Housing protections needed, low-income residents say

Printed from: https://newbostonpost.com/2016/03/08/housing-protections-needed-low-income-residents-say/

BOSTON For Holly Marcus, the fear of having to leave her North End neighborhood after nearly 40 years is beginning to feel real.

Marcus was one of dozens of Massachusetts residents who showed up at the State House on Tuesday morning to testify for a proposal that would prevent landlords from acting on expiring federal restrictions that currently shelter subsidized apartments from the forces of supply and demand.

“The city should be accessible for every income and not just for the wealthy,” Marcus told the NewBostonPost before Tuesday’s public hearing, held by the Joint Committee on Housing. “I’m 56 years old now, and the North End has been my home since I was 18.”

Marcus’s sliver of the city, however, is just one of many Boston residences in high demand. According to a 2015 Northeastern University study, rents citywide have risen steadily since 2009 and now average $2,100 per month for a one-bedroom unit.

Tuesday’s hearing saw emotional testimony from disabled and elderly residents and those living primarily on Social Security payments, like Joe Perry, a Marcus neighbor at Mercantile Wharf, an apartment building featuring 85 subsidized units.

“I was lucky to get in there,” Walsh told the committee.

Prior to hearing from Marcus and other residents, state Rep. Frank Smizik (D-Brookline) spoke to the committee. Smizik, who authored the House version of the bill, revisited the enactment of the state’s so-called Chapter 40-T law, a 2009 measure that sought to preserve the commonwealth’s housing stock.

Smizik pointed out that the law gives the state a “right-of-first-refusal” on properties that may be about to emerge from government controls.

“In practice, it has failed to provide the safety net for affordable-housing residents that we’d hoped for,” Smizik said. “Instead, many building owners are not selling their properties but converting them” into market-rate residences.
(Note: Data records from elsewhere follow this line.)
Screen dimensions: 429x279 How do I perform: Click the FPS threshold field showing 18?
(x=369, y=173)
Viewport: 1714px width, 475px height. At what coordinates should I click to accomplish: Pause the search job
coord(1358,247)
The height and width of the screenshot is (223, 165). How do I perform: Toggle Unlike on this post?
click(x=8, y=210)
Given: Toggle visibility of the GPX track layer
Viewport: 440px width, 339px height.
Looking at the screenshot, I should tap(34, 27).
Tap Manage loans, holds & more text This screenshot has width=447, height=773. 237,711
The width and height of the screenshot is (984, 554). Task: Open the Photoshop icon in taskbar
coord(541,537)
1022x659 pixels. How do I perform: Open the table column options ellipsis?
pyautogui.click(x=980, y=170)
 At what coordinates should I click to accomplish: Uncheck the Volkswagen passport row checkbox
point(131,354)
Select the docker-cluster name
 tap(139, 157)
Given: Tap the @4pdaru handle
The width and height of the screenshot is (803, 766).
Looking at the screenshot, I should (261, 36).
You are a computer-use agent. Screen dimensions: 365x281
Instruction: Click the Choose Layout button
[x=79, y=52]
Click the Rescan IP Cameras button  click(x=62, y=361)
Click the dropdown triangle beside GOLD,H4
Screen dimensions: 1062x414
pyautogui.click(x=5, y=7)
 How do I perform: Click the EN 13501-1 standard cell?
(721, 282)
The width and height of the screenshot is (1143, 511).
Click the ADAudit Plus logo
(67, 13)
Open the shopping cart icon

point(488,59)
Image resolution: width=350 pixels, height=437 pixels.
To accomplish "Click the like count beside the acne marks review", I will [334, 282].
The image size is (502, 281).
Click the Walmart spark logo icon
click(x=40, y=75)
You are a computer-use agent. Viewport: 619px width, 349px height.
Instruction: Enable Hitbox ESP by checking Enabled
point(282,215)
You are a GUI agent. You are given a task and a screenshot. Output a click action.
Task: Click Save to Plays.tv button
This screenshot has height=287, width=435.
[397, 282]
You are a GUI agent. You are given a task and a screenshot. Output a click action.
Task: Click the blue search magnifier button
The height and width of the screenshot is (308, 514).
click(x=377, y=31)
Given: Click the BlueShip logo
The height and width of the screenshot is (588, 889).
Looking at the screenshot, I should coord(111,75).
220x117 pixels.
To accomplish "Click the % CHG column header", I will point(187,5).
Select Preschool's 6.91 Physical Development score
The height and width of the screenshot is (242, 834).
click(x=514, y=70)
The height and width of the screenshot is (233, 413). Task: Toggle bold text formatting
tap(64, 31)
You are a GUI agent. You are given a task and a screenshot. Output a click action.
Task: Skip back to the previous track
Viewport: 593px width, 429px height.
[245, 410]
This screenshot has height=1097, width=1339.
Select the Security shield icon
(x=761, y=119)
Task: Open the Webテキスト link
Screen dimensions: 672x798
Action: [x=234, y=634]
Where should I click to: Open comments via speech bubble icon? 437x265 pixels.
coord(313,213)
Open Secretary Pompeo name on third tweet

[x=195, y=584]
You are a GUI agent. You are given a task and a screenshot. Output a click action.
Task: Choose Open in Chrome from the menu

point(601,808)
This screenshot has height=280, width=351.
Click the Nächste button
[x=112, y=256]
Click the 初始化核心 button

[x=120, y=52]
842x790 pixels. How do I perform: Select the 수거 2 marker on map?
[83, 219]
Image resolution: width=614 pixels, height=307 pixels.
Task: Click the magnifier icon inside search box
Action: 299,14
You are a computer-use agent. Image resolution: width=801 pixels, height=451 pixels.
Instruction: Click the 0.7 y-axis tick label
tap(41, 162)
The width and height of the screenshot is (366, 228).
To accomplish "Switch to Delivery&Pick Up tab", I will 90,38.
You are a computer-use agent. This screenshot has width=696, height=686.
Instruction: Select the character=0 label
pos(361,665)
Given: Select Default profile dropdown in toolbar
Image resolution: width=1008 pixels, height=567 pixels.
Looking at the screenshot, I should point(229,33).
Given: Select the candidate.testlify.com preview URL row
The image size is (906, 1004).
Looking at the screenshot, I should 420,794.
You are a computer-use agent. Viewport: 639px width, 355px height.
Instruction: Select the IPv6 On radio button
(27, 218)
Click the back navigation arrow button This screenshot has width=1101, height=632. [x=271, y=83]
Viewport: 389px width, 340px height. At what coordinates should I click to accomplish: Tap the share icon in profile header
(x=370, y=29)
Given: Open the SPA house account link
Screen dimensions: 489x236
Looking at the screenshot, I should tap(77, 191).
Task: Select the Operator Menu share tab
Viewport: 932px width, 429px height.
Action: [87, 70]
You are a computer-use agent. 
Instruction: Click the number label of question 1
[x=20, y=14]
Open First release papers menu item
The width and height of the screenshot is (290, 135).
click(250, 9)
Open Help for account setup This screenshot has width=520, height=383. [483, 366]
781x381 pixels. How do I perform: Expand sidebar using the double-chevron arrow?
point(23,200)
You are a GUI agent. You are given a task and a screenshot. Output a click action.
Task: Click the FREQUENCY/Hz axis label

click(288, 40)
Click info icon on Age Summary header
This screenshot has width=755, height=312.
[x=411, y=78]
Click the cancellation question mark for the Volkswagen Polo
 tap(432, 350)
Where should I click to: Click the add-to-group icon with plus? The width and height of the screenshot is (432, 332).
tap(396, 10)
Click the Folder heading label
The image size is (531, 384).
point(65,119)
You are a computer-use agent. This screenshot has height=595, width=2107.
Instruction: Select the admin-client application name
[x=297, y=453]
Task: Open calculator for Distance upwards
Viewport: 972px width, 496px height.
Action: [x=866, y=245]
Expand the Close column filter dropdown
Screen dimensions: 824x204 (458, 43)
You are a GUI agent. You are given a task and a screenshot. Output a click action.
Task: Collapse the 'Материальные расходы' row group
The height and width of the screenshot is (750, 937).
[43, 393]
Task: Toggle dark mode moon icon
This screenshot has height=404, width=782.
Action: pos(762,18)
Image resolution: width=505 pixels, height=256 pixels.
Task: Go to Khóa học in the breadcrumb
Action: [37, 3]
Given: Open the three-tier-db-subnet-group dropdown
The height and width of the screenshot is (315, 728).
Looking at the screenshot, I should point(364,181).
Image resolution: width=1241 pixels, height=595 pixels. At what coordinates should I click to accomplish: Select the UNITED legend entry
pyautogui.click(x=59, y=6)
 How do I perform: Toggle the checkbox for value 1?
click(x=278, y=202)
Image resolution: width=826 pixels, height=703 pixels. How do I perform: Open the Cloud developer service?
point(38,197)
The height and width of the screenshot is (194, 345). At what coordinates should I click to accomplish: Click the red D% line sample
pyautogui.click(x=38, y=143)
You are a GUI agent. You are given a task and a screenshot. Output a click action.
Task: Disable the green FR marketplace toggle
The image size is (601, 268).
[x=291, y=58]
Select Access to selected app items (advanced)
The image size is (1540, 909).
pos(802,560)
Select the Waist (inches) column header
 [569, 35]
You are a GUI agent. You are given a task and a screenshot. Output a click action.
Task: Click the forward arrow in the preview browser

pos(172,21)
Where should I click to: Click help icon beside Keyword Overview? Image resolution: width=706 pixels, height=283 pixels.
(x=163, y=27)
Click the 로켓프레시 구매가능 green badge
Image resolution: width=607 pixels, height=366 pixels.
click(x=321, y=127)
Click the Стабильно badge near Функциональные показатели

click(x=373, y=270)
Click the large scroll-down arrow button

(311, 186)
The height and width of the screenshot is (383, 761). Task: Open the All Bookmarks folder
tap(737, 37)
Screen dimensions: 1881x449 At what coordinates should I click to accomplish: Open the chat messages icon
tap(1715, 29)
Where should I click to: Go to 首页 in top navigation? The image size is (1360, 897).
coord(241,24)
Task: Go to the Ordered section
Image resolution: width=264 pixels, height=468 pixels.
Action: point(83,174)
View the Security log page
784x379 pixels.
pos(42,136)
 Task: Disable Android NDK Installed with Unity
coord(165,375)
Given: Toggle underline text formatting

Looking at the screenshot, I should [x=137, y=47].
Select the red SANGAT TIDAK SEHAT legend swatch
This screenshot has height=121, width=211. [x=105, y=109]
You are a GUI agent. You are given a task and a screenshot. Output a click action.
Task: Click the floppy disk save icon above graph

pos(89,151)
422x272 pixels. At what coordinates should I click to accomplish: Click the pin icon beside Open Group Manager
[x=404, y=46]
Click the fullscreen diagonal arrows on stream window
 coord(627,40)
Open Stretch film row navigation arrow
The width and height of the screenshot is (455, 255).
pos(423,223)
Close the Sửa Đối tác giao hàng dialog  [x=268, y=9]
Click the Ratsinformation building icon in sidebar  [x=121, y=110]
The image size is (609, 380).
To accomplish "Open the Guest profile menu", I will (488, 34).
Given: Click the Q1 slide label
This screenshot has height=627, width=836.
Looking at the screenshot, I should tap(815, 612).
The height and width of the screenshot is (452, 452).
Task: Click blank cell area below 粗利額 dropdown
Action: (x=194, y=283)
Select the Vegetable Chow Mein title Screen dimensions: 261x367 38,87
Smizik said his proposal, dubbed the Enabling Act, would “compliment 40-T” by requiring the renewal of expiring Section 8 housing contracts while still allowing building owners to increase returns through U.S. Department of Housing and Urban Development (HUD) programs that match market-rate rents.

“This decreases the risk of building owners to decline renewing Section 8 contracts,” Smizik added, noting that his proposal also allows for municipalities to deny building owners’ requests to convert Section 8 apartments into condominiums.

According to Smizik, the state has “lost” more than 2,400 subsidized units since 40-T was enacted in 2009.

“This is critical as more than 16,440 families across the state currently face the expiration of federal HUD and state subsidy contracts on their multifamily apartment buildings by 2018,” Smizik said.

Committee member and state Rep. Marjorie Decker (D-Cambridge) expressed concern over the statistics offered by Smizik and said that rents are “out of whack” in Cambridge.

“If we don’t enact this piece of legislation, the question we’re going to have to ask ourselves is, ‘What are we doing to ensure that families don’t go into homelessness?” Decker said. “Once they’re homeless, the cost to the state is far greater.”

Molly Hannan, who lives at Stony Brook Gardens in Roslindale, said homelessness is already at an “epidemic” level in Massachusetts.

“Just take a walk through the Common, you can see all the homeless people,” she added, referring to the city’s downtown public park.

Chuck Rivers of the Boston Homeless Solidarity Committee told the panel that the homeless cycle is nearly impossible to break for those who work but can’t afford to rent a home.

“The difference between affordable housing and low-income housing is not just semantics. For affordable housing you have to be making over $40,000 a year,” he said. “If you’re working a job and have to live in a shelter, that’s not affordable housing.”

Others who testified included Yumi Ohi, a Beacon Hill resident who lives in a subsidized apartment on Myrtle Street.

“We all rely on subsidies for our way of life,” she said. “Beacon Hill is our home, despite any sort of stereotypes that only wealthy people live in the area.”

“If these properties were renting at market rate, the effects would be absolutely devastating,” she said.

Somerville resident John Robinson said he remembers the fear he felt when he discovered a spreadsheet showing Massachusetts’ inventory of subsidized housing. A Section 8 agreement covering his complex at Pearl Street Park is set to expire in September 2018.

Pausing to choke back his emotions, Robinson apologized to the committee.

“I get emotional,” he said. “I see too much suffering and deprivation.

“If I come to that point in 2018 where I’m faced with this, I will be homeless because I will not be able to afford market-rate rent on my income.”